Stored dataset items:
>>>>>

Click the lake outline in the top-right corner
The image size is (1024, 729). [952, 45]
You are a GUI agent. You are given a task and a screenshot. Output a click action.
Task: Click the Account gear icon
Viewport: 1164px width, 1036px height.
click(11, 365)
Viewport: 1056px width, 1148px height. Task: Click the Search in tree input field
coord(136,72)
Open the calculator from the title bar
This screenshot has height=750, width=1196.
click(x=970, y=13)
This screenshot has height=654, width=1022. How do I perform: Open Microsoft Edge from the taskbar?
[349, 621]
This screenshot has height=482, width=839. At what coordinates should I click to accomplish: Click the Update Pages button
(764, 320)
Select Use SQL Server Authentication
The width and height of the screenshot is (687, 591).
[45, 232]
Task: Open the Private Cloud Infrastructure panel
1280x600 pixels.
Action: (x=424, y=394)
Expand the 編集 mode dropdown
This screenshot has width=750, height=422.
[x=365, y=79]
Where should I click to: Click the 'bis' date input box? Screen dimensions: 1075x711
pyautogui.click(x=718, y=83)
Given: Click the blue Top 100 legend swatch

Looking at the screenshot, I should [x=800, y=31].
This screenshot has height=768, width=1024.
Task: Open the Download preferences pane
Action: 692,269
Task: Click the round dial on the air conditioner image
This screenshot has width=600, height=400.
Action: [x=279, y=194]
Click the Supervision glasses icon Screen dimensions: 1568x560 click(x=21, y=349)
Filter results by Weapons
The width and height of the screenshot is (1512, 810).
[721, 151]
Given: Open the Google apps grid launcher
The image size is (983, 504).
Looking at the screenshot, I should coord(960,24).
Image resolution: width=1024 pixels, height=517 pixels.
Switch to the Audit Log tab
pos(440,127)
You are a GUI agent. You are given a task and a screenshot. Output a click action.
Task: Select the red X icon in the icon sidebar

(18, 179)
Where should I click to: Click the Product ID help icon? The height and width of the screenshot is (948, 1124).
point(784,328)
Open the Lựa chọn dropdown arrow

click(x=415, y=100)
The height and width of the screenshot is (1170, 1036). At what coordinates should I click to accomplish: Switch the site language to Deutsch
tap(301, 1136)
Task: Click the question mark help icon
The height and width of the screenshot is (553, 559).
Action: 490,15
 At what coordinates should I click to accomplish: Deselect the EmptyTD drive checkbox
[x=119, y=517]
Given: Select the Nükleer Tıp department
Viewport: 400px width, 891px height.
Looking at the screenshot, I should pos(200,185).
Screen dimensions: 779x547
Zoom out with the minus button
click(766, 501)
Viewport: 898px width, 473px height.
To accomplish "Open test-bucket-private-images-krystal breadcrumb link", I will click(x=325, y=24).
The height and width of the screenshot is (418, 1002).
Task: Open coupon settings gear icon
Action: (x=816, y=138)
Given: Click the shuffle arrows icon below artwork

<<<<<

Each record above is to be reproduced verbatim.

Task answer:
Click the lake outline in the top-right corner
The image size is (1024, 729). [952, 45]
You are a GUI agent. You are given a task and a screenshot. Output a click action.
Task: Click the Account gear icon
Viewport: 1164px width, 1036px height.
click(11, 365)
Viewport: 1056px width, 1148px height. Task: Click the Search in tree input field
coord(136,72)
Open the calculator from the title bar
This screenshot has height=750, width=1196.
click(x=970, y=13)
This screenshot has height=654, width=1022. How do I perform: Open Microsoft Edge from the taskbar?
[349, 621]
This screenshot has height=482, width=839. At what coordinates should I click to accomplish: Click the Update Pages button
(764, 320)
Select Use SQL Server Authentication
The width and height of the screenshot is (687, 591).
[45, 232]
Task: Open the Private Cloud Infrastructure panel
1280x600 pixels.
Action: (x=424, y=394)
Expand the 編集 mode dropdown
This screenshot has width=750, height=422.
[x=365, y=79]
Where should I click to: Click the 'bis' date input box? Screen dimensions: 1075x711
pyautogui.click(x=718, y=83)
Given: Click the blue Top 100 legend swatch

Looking at the screenshot, I should [x=800, y=31].
This screenshot has height=768, width=1024.
Task: Open the Download preferences pane
Action: 692,269
Task: Click the round dial on the air conditioner image
This screenshot has width=600, height=400.
Action: [x=279, y=194]
Click the Supervision glasses icon Screen dimensions: 1568x560 click(x=21, y=349)
Filter results by Weapons
The width and height of the screenshot is (1512, 810).
[721, 151]
Given: Open the Google apps grid launcher
The image size is (983, 504).
Looking at the screenshot, I should coord(960,24).
Image resolution: width=1024 pixels, height=517 pixels.
Switch to the Audit Log tab
pos(440,127)
You are a GUI agent. You are given a task and a screenshot. Output a click action.
Task: Select the red X icon in the icon sidebar

(18, 179)
Where should I click to: Click the Product ID help icon? The height and width of the screenshot is (948, 1124).
point(784,328)
Open the Lựa chọn dropdown arrow

click(x=415, y=100)
The height and width of the screenshot is (1170, 1036). At what coordinates should I click to accomplish: Switch the site language to Deutsch
tap(301, 1136)
Task: Click the question mark help icon
The height and width of the screenshot is (553, 559).
Action: 490,15
 At what coordinates should I click to accomplish: Deselect the EmptyTD drive checkbox
[x=119, y=517]
Given: Select the Nükleer Tıp department
Viewport: 400px width, 891px height.
Looking at the screenshot, I should pos(200,185).
Screen dimensions: 779x547
Zoom out with the minus button
click(766, 501)
Viewport: 898px width, 473px height.
To accomplish "Open test-bucket-private-images-krystal breadcrumb link", I will click(x=325, y=24).
The height and width of the screenshot is (418, 1002).
Task: Open coupon settings gear icon
Action: (x=816, y=138)
Given: Click the shuffle arrows icon below artwork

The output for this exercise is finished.